The Taleban‘s fight against opium production in Afghanistan was the “most effective” drug control policy of modern times, research suggests.
During the 1990s, Afghanistan was the main source of the world’s illicit heroin supply.
But a UK study has found a Taleban crackdown on drugs led to global heroin production falling by two-thirds in 2001.
However, it notes that such draconian methods could not be used elsewhere.
Grassroots
Most Afghan heroin production was smuggled illegally to the West and to neighbouring Pakistan and Iran.
But from July 2000 until its downfall over a year later, the Taleban regime enforced a ban on cultivating opium poppy – from which heroin is manufactured.
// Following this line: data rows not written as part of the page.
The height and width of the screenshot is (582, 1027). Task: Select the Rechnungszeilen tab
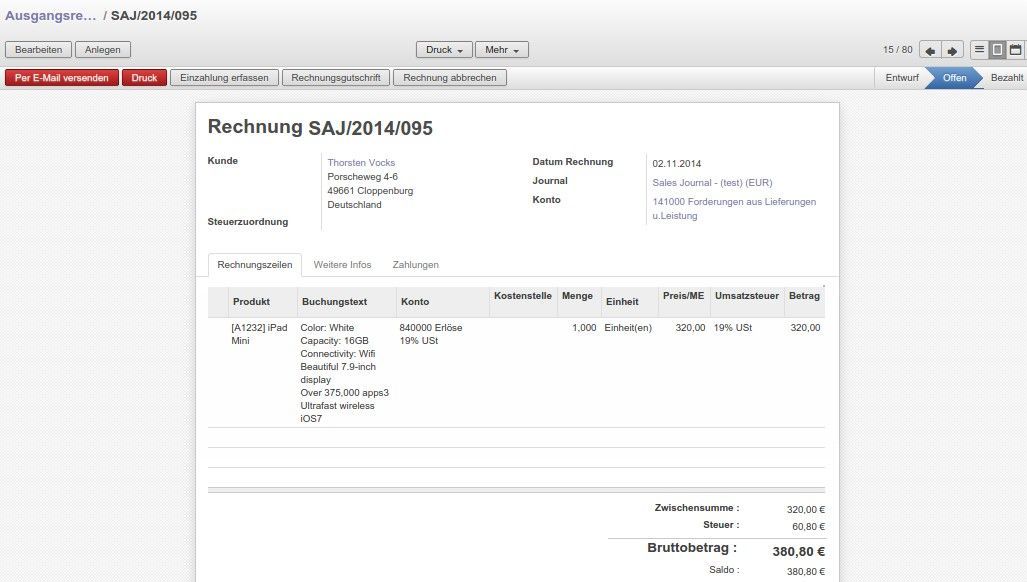255,265
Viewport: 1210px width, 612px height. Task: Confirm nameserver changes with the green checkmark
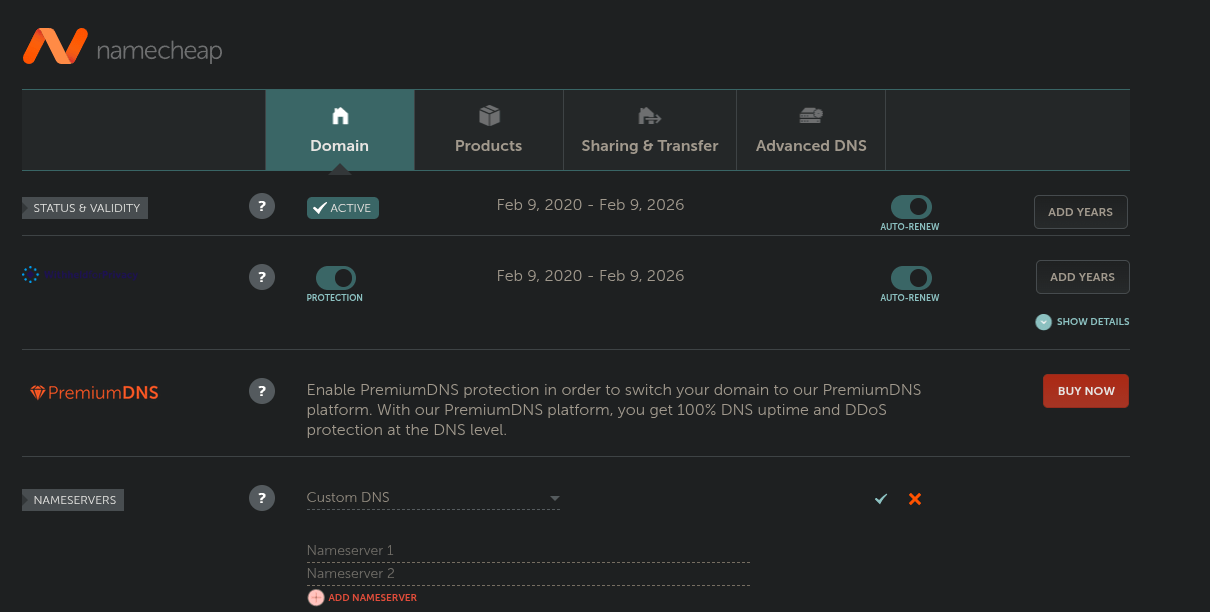[x=881, y=499]
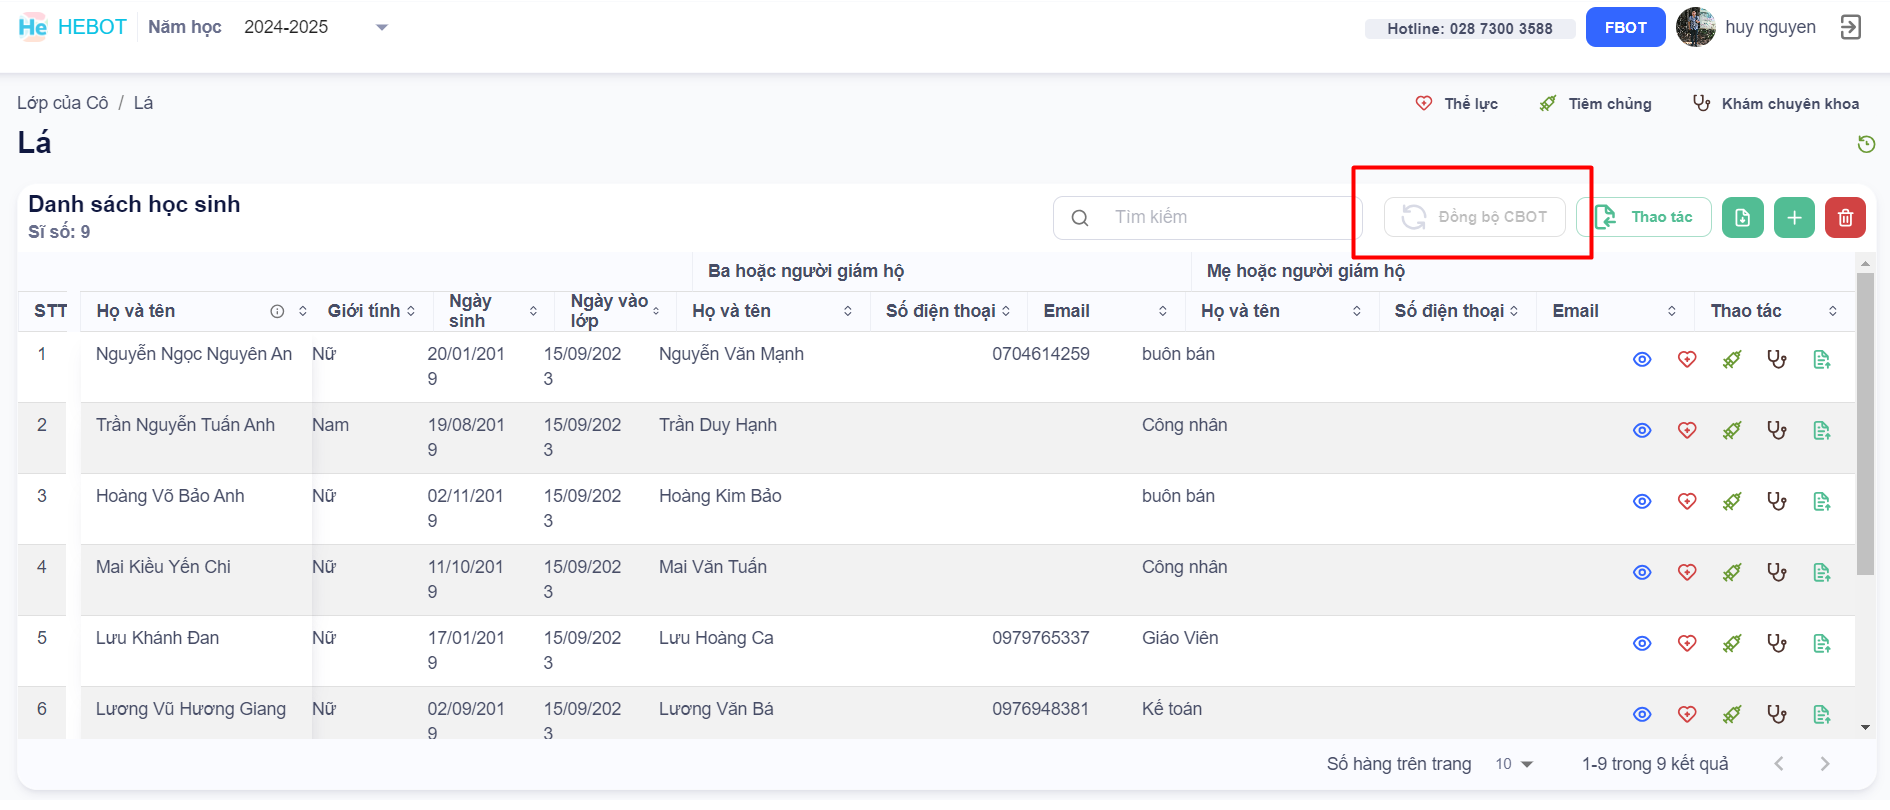Click the red trash delete button
The width and height of the screenshot is (1890, 810).
click(x=1845, y=218)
The new report, written by criminologist Professor Graham Farrell from Loughborough University, has not yet been published, but the BBC has seen its findings.
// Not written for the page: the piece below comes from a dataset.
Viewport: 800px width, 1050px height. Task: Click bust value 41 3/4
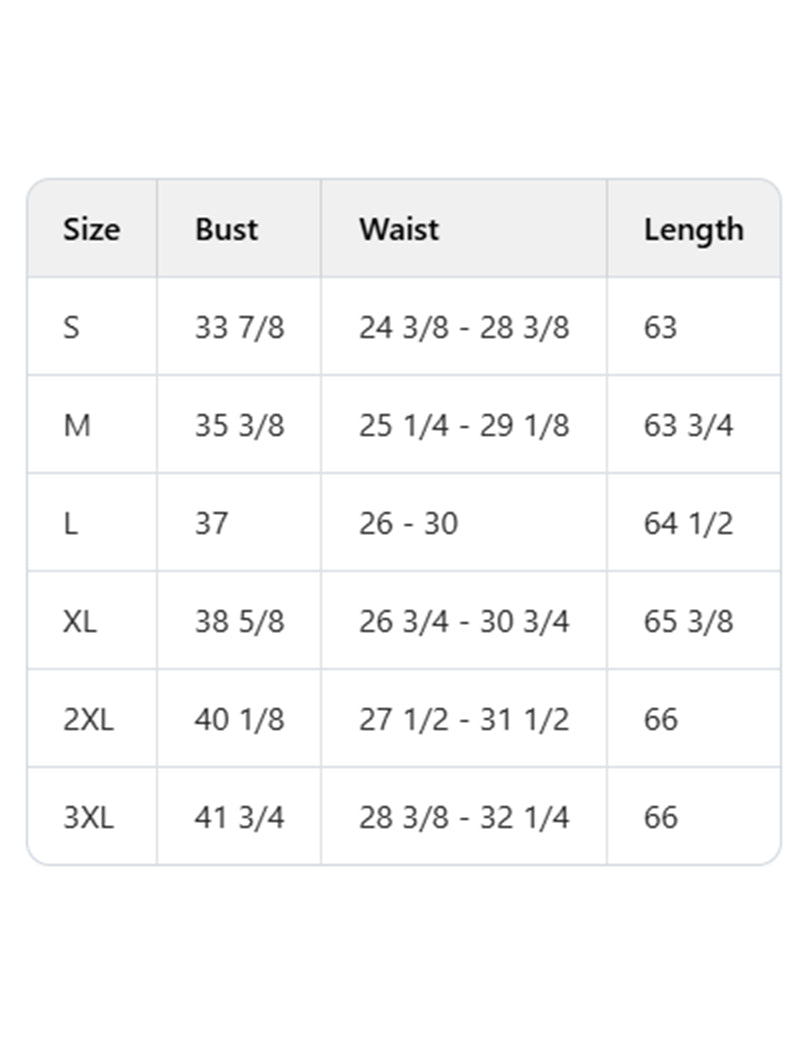pos(240,817)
Professor Farrell said the Taleban’s methods were successful because of the manner in which the fight was implemented at a grassroots level.
“It was a set of fairly simple techniques – the threat of eradication and the punishment of transgressors with fairly harsh punishments,” he told the BBC’s World Today programme.
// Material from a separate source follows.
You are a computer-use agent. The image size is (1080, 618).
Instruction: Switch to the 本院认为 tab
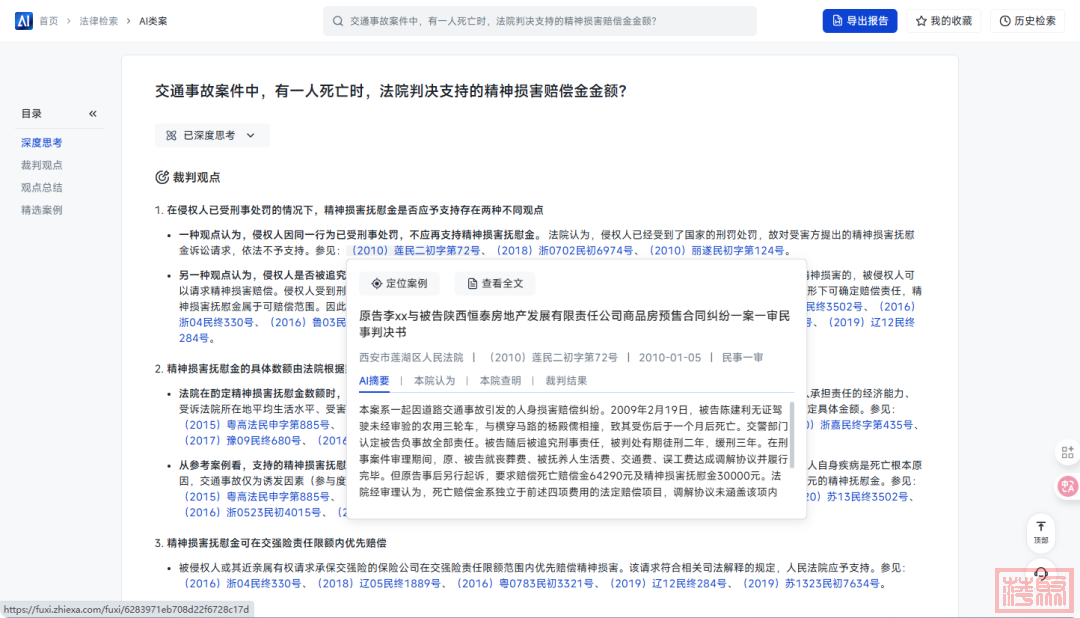pos(434,381)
“What was particularly interesting was the manner in which it was implemented at the local level.”
Production up again
Local community groups and religious leaders were made to implement the Taleban’s policies and could be punished themselves if anyone was found cultivating opium poppies in their area, he said.
Farmers who refused to comply with the policies had their faces blackened and were jailed.
In extreme cases they were paraded through the streets.
The study said the result was that poppy growing in Taleban-controlled areas almost ceased and that globally, the heroin supply fell by 65%.
But since the Taleban was deposed, poppy cultivation has increased sharply.
Mr Farrell said the success of the strategy raised important questions about drug policy and policing.
But he said it would not be desirable nor possible to take such draconian measures elsewhere.